When on May 25, 2006 Nancy Davies published a reporter’s notebook entry on The Narcosphere titled “The Desperate Government in Oaxaca” few observers– other than Davies – saw the regime of Governor Ulises Ruiz Ortiz as desperate.
Ruiz, since coming to power in 2004, had run roughshod over social movements, imprisoned political opponents (the subject of two Narco News video newsreels last February, “Prisoners of ‘Democracy’” and “Marcos Goes to Jail”), violently attacked opposition journalists, and the movements themselves were historically divided. The teachers’ union known as Section 22 went on strike as it had every May 22 for the past quarter-century, but few expected that the 2006 strike would amount to anything more than modest gains.

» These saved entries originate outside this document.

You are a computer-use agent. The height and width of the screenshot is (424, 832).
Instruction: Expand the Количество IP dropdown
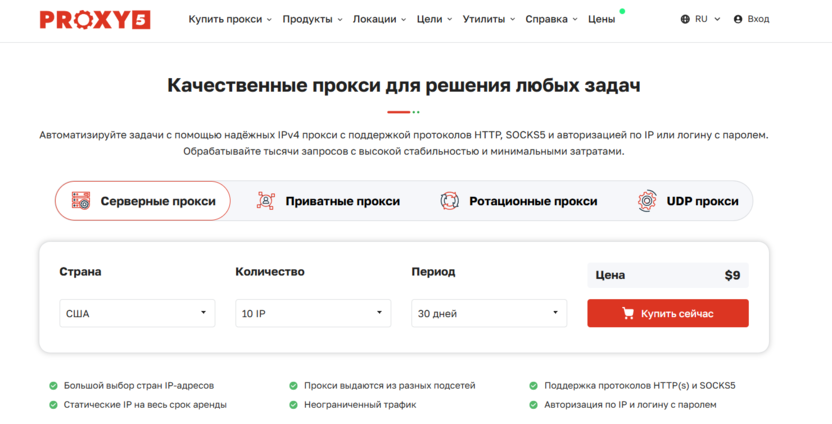(313, 313)
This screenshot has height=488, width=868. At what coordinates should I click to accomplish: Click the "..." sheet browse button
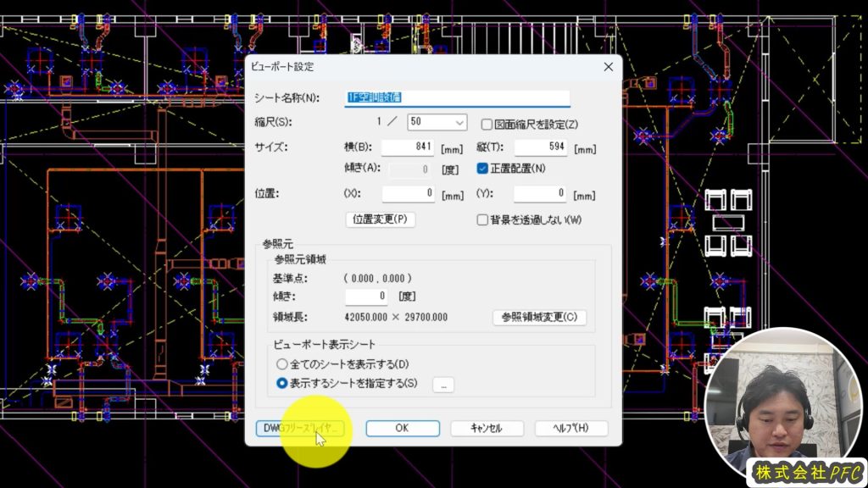(x=444, y=385)
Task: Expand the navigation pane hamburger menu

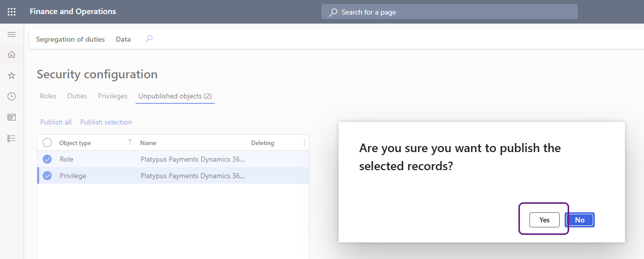Action: click(12, 34)
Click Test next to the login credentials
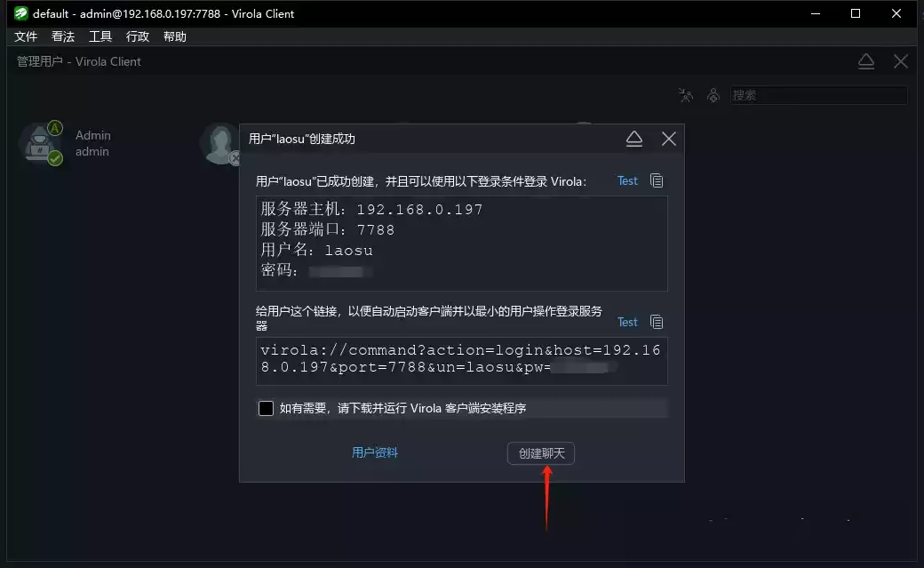924x568 pixels. coord(627,180)
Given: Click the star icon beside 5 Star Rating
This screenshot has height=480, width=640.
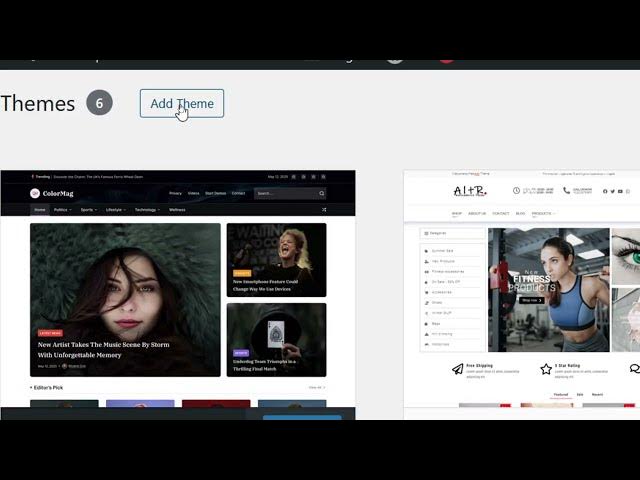Looking at the screenshot, I should click(x=546, y=369).

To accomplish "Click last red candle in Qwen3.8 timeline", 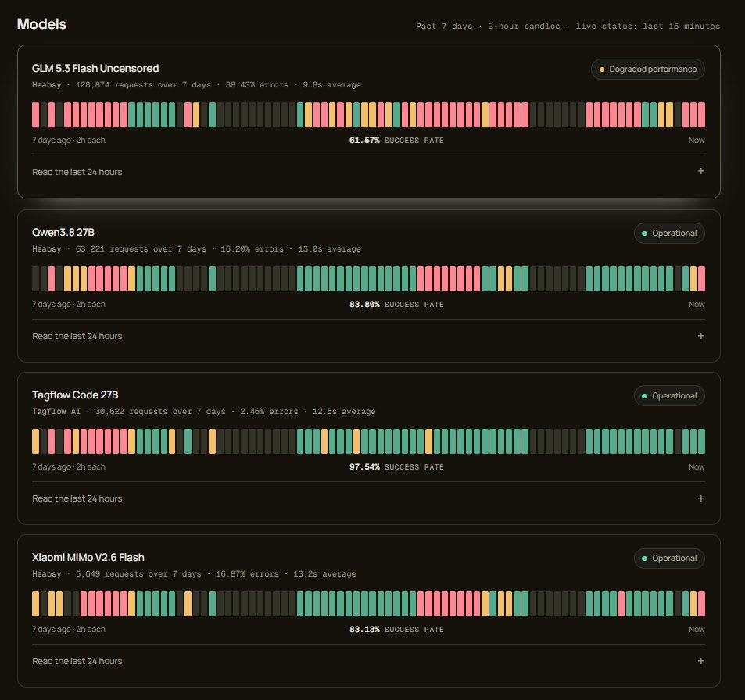I will tap(701, 279).
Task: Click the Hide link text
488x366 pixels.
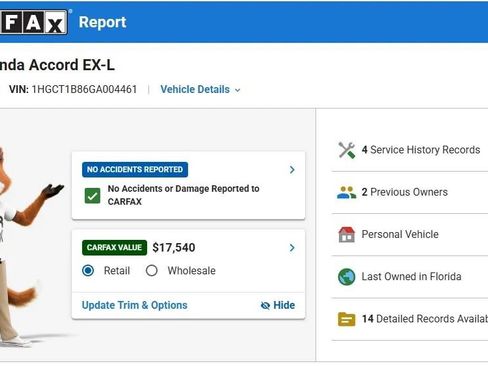Action: click(x=284, y=305)
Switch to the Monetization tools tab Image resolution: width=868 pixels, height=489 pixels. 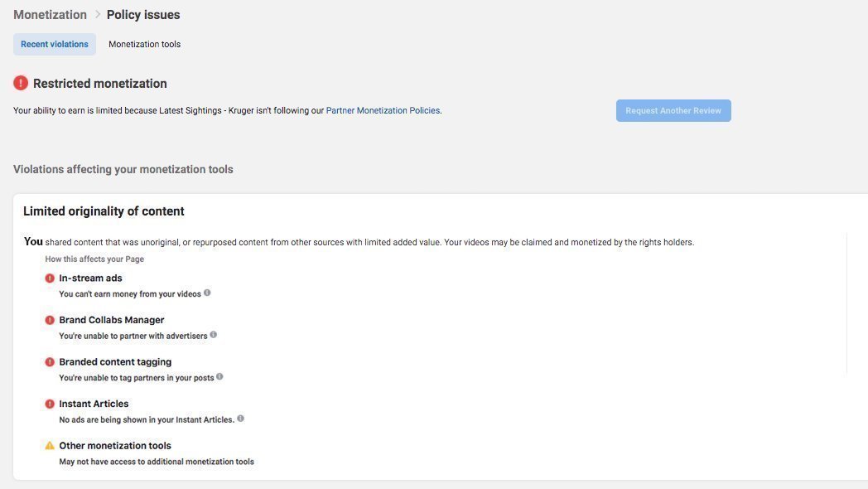144,44

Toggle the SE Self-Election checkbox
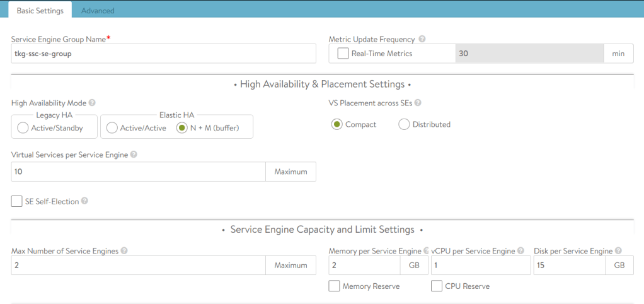click(x=17, y=201)
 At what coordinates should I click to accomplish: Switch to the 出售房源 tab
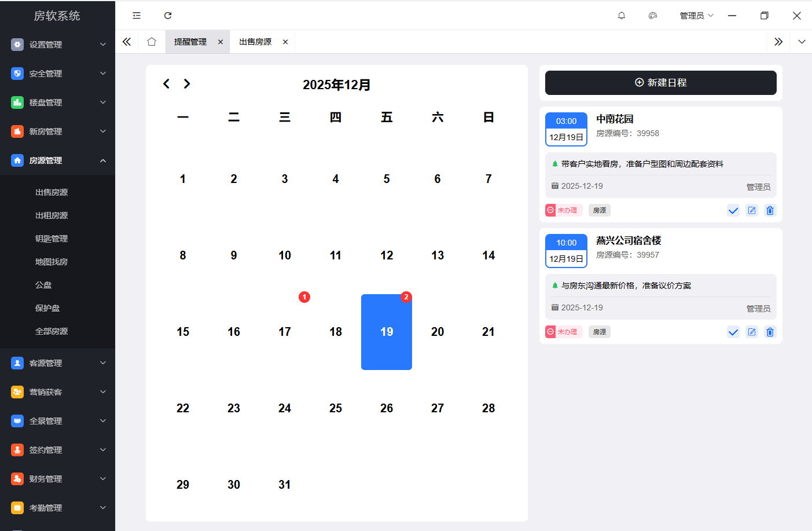tap(255, 41)
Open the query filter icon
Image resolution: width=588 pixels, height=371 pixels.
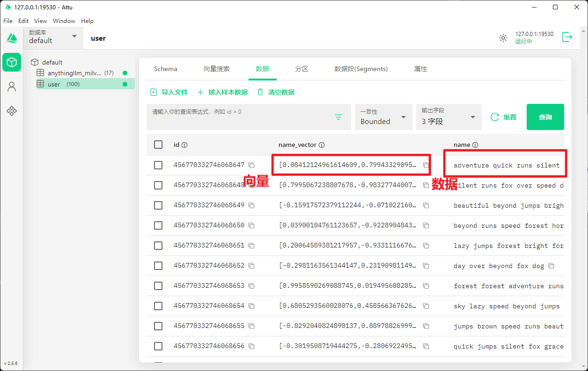[x=338, y=117]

Davies began what would become more than seven months of nonstop reports with an opening dispatch: “Oaxaca is a perfect example of a place where those in power see the collapse of order – their order. The violence escalates more in line with their fear than with ours. When they start beating up photographers and shoving around elderly women, they must be frantic.”
More than seven months later, Oaxaca is world-renowned for the rebellion through which people took back control of the state capitol and other municipalities for more than four months, chased out the repressive state and city police corps and political bosses, seized control of the radio and television airwaves, and constructed an alternative government from below. It was on June 14, when thousands of striking teachers . . .
NarcoNews is offering advance orders of the book for $20 contributions to its Fund for Authentic Journalism. It’s also a way to gauge the size of print run this small publisher should start with.
Nancy and her partner George Salzman are two Americans living in Oaxaca since 1999. George writes that they first went there to “‘give it a try’ for six months,” and now,
I now think of myself as a Oaxaqueño — yes, still a gringo — but at heart Oaxaqueño.
He and Nancy have been filing reports from Oaxaca for NarcoNews, Counterpunch, and George’s own website.